# What the task requires
Restate the data below word for word. Leave the images out.

===== Entries supplied

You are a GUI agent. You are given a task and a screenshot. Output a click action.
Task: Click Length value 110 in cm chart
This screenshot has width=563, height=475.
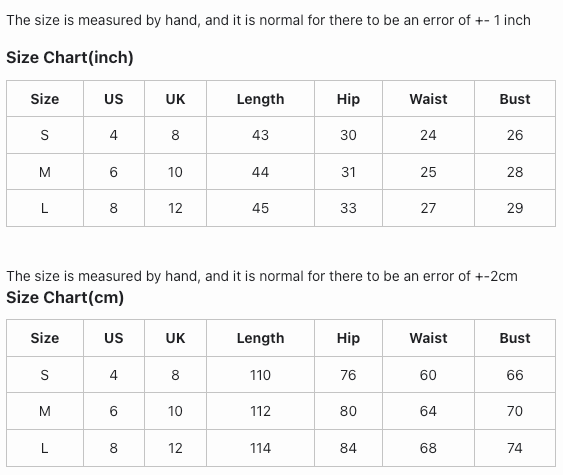[x=260, y=375]
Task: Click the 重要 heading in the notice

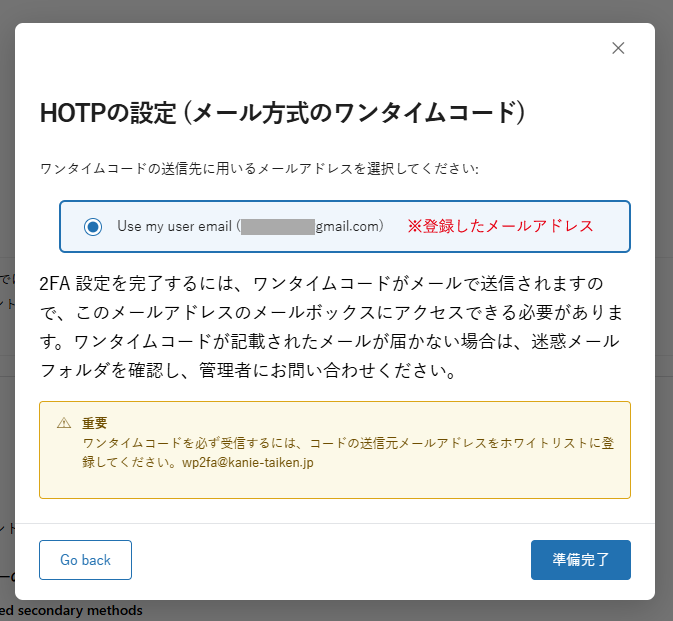Action: click(94, 423)
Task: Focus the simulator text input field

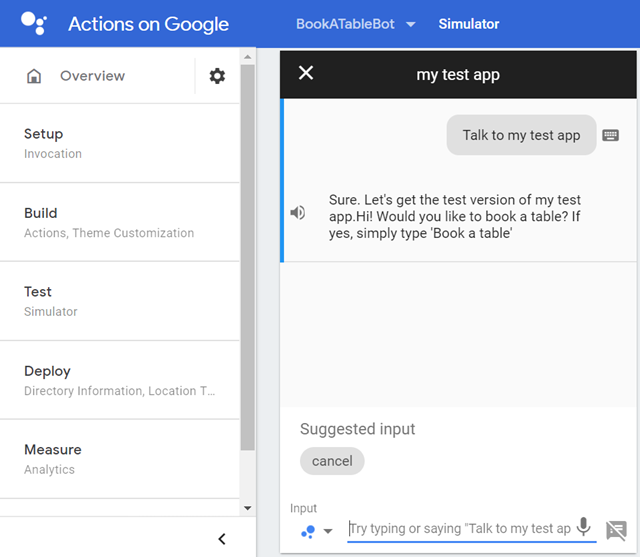Action: coord(460,529)
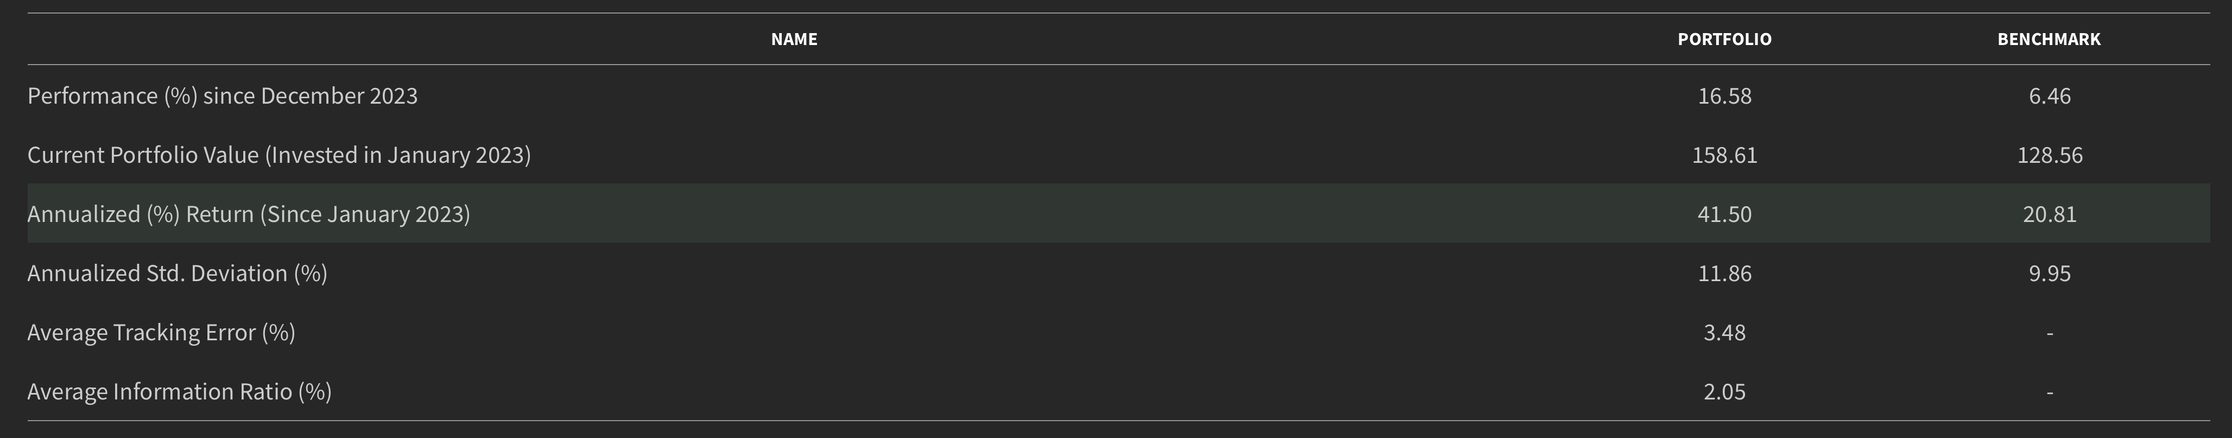Image resolution: width=2232 pixels, height=438 pixels.
Task: Select benchmark value 128.56
Action: click(2049, 155)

==========

# Result of the exercise
You are a GUI agent. You are given a task and a screenshot. Output a click action.
Task: Click Length value 110 in cm chart
This screenshot has width=563, height=475.
[x=260, y=375]
Task: Click the 重要 heading in the notice

Action: click(94, 423)
Task: Focus the simulator text input field

Action: coord(460,529)
Image resolution: width=2232 pixels, height=438 pixels.
Task: Select benchmark value 128.56
Action: click(2049, 155)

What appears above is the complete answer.